### [CONSIGNES ÉCRITES]
1. D'après l'article sur l'arnaque « Pegasus », en quelle année le protocole SMTP a-t-il été inventé ?
2. Prolongez l'article sur l'arnaque « Pegasus » en reprenant juste après sa dernière phrase.

### [TEXTE AFFICHÉ]
******

Un courriel alarmant prétend installer « Pegasus » sur vos appareils : pas de panique ! Cet article détaille pourquoi il s’agit d’une escroquerie de sextorsion, comment réagir pas à pas et quelles mesures adopter pour empêcher qu’une nouvelle tentative n’aboutisse.
Vue d’ensemble de la campagne de sextorsion « Pegasus »
Depuis plusieurs années, des vagues massives d’e‑mails destinées aux utilisateurs d’Outlook/Hotmail, Gmail ou d’autres services annoncent l’intrusion d’un espion nommé « Pegasus ». Le message évoque :
- une prétendue installation de malware sur tous vos appareils ;
- la capture vidéo depuis votre webcam lors de visites supposées embarrassantes ;
- une diffusion publique si vous n’envoyez pas l’équivalent de plusieurs centaines d’euros en Litecoin dans les 48 heures ;
- l’interdiction de contacter la police ou un organisme de cybersécurité.
La pression psychologique repose surtout sur deux artifices : le champ « From » (« Expéditeur ») affiche votre propre adresse, et le texte laisse entendre que celui qui vous écrit a déjà piraté votre boîte.
Pourquoi le courriel semble venir de votre adresse ?
Le spoofing SMTP, une faille historique
Le protocole SMTP, inventé en 1982, n’impose aucune validation du champ « From: ». Comme il suffisait, à l’origine, d’acheminer des messages entre chercheurs en confiance, la vérification d’identité n’a pas été prévue. Aujourd’hui, sans protections supplémentaires, n’importe qui peut insérer votre_adresse@outlook.com
comme expéditeur d’un e‑mail et l’envoyer depuis n’importe quel serveur.
Comment éviter l’usurpation ?

******

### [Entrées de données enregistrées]

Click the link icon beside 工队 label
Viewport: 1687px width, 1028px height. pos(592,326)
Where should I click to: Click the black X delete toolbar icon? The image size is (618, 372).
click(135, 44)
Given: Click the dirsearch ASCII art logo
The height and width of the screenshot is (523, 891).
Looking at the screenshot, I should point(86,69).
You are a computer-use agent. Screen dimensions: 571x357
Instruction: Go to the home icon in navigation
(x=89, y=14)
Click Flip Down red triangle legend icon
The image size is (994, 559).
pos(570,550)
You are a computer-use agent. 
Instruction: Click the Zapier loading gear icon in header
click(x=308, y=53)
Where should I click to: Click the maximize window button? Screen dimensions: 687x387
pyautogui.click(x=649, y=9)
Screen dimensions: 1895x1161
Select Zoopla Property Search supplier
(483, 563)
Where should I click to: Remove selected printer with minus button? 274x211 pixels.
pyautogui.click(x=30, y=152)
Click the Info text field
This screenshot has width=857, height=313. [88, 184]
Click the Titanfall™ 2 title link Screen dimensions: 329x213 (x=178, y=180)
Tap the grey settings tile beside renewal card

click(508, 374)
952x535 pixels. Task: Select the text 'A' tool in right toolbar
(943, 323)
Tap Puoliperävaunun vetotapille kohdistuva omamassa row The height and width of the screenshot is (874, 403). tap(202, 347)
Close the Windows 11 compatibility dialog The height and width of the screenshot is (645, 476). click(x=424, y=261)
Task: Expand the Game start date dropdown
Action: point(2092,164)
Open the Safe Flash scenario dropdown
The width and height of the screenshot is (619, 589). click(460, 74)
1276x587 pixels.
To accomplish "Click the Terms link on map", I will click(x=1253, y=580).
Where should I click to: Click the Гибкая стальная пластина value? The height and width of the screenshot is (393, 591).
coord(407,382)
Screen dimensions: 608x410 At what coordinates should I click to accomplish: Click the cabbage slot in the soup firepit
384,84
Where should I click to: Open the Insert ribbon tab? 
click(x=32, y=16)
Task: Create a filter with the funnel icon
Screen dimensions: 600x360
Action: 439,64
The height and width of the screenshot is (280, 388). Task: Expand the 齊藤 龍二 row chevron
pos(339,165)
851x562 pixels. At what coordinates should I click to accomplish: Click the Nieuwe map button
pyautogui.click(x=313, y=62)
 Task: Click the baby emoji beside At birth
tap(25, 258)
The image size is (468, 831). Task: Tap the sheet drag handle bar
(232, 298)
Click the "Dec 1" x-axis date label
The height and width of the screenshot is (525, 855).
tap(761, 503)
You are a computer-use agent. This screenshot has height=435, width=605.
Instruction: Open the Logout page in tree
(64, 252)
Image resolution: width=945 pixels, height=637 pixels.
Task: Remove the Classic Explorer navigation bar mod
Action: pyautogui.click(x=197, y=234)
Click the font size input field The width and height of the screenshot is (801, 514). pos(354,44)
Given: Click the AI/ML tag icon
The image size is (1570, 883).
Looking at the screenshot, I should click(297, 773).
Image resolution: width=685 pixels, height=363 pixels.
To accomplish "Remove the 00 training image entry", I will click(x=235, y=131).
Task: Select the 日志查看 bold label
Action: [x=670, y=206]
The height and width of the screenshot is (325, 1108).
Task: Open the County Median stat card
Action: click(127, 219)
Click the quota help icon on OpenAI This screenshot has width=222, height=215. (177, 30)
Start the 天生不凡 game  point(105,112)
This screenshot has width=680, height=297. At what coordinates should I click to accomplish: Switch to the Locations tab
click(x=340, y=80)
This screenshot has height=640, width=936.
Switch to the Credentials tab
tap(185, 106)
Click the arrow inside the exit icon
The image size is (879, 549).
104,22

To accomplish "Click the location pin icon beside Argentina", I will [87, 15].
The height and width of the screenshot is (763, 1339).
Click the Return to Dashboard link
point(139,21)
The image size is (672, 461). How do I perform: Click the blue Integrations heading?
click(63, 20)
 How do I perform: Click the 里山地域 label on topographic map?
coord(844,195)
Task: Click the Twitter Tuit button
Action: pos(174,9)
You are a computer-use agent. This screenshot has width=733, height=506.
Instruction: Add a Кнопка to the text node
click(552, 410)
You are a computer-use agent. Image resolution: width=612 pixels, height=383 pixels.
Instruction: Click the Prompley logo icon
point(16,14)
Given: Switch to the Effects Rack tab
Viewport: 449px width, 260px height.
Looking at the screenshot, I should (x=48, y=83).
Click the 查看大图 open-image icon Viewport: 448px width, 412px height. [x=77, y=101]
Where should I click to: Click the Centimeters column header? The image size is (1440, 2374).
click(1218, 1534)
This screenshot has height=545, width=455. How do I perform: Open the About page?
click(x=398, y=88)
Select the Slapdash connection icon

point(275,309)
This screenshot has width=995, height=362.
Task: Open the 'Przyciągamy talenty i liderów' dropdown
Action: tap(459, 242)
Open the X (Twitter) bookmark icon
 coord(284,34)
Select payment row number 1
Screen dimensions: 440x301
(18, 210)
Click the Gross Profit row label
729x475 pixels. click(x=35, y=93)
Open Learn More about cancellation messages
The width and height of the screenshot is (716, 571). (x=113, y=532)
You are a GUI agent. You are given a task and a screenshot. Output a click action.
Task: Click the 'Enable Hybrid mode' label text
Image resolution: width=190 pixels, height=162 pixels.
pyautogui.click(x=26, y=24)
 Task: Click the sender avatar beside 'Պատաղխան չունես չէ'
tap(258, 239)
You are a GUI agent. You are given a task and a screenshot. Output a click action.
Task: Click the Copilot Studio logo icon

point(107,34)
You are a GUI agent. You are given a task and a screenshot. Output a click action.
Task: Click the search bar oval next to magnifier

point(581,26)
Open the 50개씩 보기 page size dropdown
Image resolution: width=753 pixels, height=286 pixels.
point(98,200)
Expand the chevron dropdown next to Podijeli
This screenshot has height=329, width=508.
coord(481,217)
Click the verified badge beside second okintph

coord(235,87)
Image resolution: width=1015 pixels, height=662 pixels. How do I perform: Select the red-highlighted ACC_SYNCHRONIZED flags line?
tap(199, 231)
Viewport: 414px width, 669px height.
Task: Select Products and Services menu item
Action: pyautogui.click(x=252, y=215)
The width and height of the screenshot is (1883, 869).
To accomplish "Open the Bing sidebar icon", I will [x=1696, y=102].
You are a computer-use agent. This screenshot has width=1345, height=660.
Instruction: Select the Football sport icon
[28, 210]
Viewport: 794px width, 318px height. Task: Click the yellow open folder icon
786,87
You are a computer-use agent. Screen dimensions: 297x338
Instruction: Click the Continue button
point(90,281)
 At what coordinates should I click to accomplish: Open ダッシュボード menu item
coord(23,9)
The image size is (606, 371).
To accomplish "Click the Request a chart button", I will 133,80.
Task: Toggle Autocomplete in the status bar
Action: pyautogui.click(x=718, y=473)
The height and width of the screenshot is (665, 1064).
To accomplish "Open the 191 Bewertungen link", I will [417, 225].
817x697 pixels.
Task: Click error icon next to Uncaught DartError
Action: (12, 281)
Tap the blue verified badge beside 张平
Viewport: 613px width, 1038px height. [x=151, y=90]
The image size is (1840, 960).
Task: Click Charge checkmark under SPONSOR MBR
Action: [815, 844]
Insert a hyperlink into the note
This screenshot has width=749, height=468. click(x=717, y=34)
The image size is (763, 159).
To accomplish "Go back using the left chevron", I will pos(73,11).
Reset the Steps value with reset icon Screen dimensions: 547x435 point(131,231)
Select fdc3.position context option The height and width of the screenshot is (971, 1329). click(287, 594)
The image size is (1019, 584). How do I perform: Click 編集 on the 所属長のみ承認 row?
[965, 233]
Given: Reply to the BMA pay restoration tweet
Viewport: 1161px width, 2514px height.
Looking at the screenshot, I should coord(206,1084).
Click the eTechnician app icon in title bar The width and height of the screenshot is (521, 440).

******

### [RÉPONSES AUX EXERCICES]
1. En 1982.

2.
Les administrateurs système déploient trois mécanismes complémentaires :
- SPF (Sender Policy Framework) : liste les adresses IP autorisées à envoyer du courrier au nom d’un domaine ;
- DKIM (DomainKeys Identified Mail) : ajoute une signature cryptographique qui garantit l’intégrité du message et le lie au domaine authentique ;
- DMARC (Domain‑based Message Authentication, Reporting & Conformance) : définit la politique à appliquer (quarantaine, rejet) si SPF ou DKIM échoue.
Cependant, beaucoup de domaines personnels ou mal configurés ne possèdent pas ces trois protections, ce qui ouvre la porte au spoofing.
Pegasus, un nom qui fait vendre la peur
Pegasus existe : c’est un logiciel espion développé par la société israélienne NSO Group. Il coûte plusieurs millions d’euros, n’est vendu qu’à des gouvernements (officiellement), s’installe via des failles 0‑day et vise des cibles très restreintes. Les spammeurs recyclent ce nom ultra‑médiatisé pour paraître crédibles. Dans 99,9 % des cas, aucun Pegasus n’est réellement présent sur votre machine.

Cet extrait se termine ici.